Patients who present with clinical sepsis in the presence of a hemodialysis line or a central line.
Antimicrobial
Vancomycin 25-30mg/kg IV loading dose
For patients on haemodialysis give further doses after haemodialysis (usually 3 times a week). For subsequent dosing in all patients see Vancomycin dosing section.
PLUS
Gentamicin 4-5mg/kg IV OD
Single dose only for dialysis patients.
If patient is in septic shock replace Gentamicin with:
Amikacin 28mg/kg IV as a first dose in patients with creatinine clearance >60ml/minute. Use 16-20mg/kg if creatinine clearance <60ml/minute.

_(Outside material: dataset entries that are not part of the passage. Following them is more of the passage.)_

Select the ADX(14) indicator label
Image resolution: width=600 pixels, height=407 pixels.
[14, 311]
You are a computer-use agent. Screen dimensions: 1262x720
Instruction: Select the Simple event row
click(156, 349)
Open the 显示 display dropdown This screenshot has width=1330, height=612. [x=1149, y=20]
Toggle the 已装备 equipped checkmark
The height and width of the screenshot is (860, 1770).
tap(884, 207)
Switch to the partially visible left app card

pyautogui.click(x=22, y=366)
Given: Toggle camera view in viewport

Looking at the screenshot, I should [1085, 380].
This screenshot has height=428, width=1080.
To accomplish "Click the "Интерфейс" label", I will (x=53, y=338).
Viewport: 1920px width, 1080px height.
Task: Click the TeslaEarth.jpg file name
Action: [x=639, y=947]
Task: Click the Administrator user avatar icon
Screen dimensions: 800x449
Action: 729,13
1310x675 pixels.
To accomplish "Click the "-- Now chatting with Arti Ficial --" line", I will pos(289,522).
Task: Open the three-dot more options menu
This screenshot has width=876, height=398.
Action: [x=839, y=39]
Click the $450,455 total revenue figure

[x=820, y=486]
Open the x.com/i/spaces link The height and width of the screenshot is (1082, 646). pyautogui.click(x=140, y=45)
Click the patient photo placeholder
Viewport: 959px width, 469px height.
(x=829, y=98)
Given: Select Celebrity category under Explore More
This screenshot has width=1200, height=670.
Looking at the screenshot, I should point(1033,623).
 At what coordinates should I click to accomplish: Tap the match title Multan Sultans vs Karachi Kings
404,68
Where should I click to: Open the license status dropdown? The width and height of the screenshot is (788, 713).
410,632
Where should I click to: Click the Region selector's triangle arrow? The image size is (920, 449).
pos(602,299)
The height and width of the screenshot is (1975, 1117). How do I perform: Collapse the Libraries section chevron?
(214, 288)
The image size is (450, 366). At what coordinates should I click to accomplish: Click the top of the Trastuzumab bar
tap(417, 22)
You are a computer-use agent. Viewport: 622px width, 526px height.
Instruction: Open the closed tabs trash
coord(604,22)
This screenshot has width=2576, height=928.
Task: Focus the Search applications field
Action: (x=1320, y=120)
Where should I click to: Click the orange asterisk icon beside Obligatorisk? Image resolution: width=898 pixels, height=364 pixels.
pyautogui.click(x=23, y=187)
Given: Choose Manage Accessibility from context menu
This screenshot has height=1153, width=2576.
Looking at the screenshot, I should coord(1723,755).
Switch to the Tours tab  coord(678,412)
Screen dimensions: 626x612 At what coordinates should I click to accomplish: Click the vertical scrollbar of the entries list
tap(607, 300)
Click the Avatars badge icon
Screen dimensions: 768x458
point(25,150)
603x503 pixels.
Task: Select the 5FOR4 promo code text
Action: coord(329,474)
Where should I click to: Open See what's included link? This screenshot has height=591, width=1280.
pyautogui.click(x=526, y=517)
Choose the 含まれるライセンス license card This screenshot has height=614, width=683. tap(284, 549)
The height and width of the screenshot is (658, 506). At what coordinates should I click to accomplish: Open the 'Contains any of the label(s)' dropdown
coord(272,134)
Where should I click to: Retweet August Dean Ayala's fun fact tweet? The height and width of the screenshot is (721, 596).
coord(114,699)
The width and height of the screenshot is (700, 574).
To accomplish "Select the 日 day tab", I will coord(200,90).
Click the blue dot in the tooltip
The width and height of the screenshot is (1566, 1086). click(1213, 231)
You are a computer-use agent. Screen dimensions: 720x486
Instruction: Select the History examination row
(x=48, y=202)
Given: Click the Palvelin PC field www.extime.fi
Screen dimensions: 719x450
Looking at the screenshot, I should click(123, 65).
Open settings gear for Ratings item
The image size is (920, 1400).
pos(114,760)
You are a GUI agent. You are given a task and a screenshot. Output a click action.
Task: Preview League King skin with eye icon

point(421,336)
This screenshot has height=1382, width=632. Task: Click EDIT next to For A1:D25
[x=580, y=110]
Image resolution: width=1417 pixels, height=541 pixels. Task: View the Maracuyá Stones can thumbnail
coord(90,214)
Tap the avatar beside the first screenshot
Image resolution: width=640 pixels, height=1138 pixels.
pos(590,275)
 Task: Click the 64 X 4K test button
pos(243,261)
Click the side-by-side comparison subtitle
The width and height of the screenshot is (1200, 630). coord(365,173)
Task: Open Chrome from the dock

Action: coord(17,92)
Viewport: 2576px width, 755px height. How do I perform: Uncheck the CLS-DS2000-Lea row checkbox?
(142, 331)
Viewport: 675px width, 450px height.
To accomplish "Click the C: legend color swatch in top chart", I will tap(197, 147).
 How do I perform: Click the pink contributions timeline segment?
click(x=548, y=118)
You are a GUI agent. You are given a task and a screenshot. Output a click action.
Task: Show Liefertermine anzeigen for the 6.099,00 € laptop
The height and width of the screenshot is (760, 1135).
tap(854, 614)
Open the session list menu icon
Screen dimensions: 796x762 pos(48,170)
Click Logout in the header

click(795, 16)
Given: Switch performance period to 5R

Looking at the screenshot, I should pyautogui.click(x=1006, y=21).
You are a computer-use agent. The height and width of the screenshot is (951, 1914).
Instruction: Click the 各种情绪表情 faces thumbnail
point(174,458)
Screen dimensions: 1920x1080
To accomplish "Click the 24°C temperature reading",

Single dose only for dialysis patients. For subsequent doses see Aminoglycoside dosing section.
Child 15mg/kg IV OD.
If amikacin is not available and patient is likely to have normal renal function give above regime but increase Gentamicin to 7mg/kg IV for first dose.
Alternative:
If vancomycin is not available use:
Cloxacillin 2g IV QID
Comments and Duration of Therapy
Take blood cultures from line and peripherally before antibiotics. If line is removed send tip for culture.
Change antibiotics according to culture and susceptibility results.
Where possible remove line.
Duration:
If there is rapid clinical improvement after removal of line treat for 5-7 days.
Infections with Staphylococcus aureus and Candida spp. require longer durations see Staphylococcus aureus bacteraemia in Sepsis and Directed Therapy for Blood Stream Infections, and Candidaemia in Sepsis and Directed Therapy for Blood Stream Infections.